No entanto, não há uma completa relação de causa-efeito, constitui mais um sinal avançado, não sendo de espantar que a retoma da economia se continue a sentir cada vez mais, enquanto as cotações do cobre podem começar a corrigir. Digamos que o cobre deu o aviso, mesmo que a sua cotação possa de novo ter uma grande volatilidade, sem prejuízo de, no médio prazo, haver campo para mais subidas. Por outro lado, não nos esqueçamos que a cotação do cobre é expressa em USD, e se for convertida em euros o seu preço ainda não atingiu os valores do princípio do ano passado.

Uma próxima correcção poderá assim acontecer porque, numa situação como a actual, tem sempre muita influência nos preços a eventual reabertura de algumas minas anteriormente encerradas ou com actividade reduzida. De igual modo, há uma grande tendência para serem efectuadas compras especulativas, fazendo aumentar a cotação para além do razoável. Isto sem prejuízo de se considerar efectivamente sustentado o aumento de consumo dos principais compradores mundiais (com a China à cabeça).

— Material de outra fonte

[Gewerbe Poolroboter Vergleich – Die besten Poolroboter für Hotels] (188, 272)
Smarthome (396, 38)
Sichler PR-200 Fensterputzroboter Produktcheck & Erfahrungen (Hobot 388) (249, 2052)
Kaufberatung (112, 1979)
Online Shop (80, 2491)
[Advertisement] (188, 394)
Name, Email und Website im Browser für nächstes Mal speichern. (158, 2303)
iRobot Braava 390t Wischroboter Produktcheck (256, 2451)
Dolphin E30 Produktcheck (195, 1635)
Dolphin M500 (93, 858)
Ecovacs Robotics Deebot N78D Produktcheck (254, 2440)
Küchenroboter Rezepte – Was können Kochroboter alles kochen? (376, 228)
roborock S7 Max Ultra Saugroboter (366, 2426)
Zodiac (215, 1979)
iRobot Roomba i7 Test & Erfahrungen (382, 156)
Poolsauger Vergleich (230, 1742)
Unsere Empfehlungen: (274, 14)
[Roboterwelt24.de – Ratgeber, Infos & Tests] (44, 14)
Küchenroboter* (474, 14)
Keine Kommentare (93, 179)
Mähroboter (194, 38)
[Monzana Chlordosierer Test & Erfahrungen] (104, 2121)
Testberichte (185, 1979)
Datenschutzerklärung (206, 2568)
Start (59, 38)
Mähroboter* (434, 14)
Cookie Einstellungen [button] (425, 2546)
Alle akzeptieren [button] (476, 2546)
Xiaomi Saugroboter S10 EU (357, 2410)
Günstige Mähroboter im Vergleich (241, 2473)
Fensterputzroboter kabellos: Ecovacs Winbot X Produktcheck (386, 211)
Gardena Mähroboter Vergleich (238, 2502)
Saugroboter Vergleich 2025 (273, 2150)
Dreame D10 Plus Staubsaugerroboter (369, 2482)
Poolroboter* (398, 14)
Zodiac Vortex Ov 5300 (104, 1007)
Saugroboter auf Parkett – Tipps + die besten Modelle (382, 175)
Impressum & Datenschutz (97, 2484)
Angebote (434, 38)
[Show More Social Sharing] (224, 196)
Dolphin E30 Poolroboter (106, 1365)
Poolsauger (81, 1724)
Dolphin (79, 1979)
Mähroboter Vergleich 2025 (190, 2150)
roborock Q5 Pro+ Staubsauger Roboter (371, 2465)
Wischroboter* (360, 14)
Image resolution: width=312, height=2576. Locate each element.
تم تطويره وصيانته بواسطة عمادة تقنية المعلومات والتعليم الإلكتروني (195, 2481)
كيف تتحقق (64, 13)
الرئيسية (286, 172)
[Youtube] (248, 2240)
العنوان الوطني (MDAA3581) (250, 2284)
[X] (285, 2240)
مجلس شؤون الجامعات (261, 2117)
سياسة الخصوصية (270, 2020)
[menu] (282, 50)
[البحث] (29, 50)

Aliás, esta minha crónica sobre a ligação do cobre à retoma económica, não pretende analisar as condições de trading deste metal, que é altamente desaconselhável e perigoso para pequenos e médios investidores mais ou menos amadores, como todos nós somos.

Mas reforço a ideia de acompanharem a evolução das cotações do cobre, atendendo à sua característica de auxiliar a análise sobre a evolução da conjuntura económica internacional.

Para uma adequada perspectiva, a seguir indico os dados actuais mais salientes:

a) O máximo atingido esta semana – 90.20 cts/lb, constitui também o máximo dos últimos 3 anos.
b) Nos últimos 6 meses, a cotação do cobre subiu 27%.
c) O preço mínimo dos últimos 10 anos - 60.50 cts/lb, foi estabelecido no início de Novembro de 2001. A partir daí, pode dizer-se que o cobre está em tendência ascendente de médio prazo, acentuada a partir de Outubro de 2002.

Uma nota final sobre a retoma económica global. Parece não haver dúvidas de que ela está já em curso. No entanto, é fundamental acompanhar outros indicadores que traduzam a “qualidade” desta retoma. Com efeito, a carga desta recuperação ainda está grandemente baseada no aumento do consumo por via de obtenção de crédito, sendo a taxa de poupança baixíssima em praticamente todos os países, excepto na Ásia. Um maior equilíbrio neste capítulo será indispensável a médio prazo.

quinta-feira, outubro 16, 2003

A Nossa “Street”

Actualmente temos a sorte, a que já não atribuímos o devido valor, de poder concretizar operações de bolsa em poucos segundos, mesmo estando em Lisboa a transaccionar noutras praças, a milhares de quilómetros de distância. De acordo com o conhecimento, necessidade e capacidade financeira de cada um, são muitos os activos que se podem movimentar através do nosso computador pessoal. Neste nosso tempo, tudo isso passou a ser uma quase necessidade básica, a que a tecnologia dá satisfação num ápice.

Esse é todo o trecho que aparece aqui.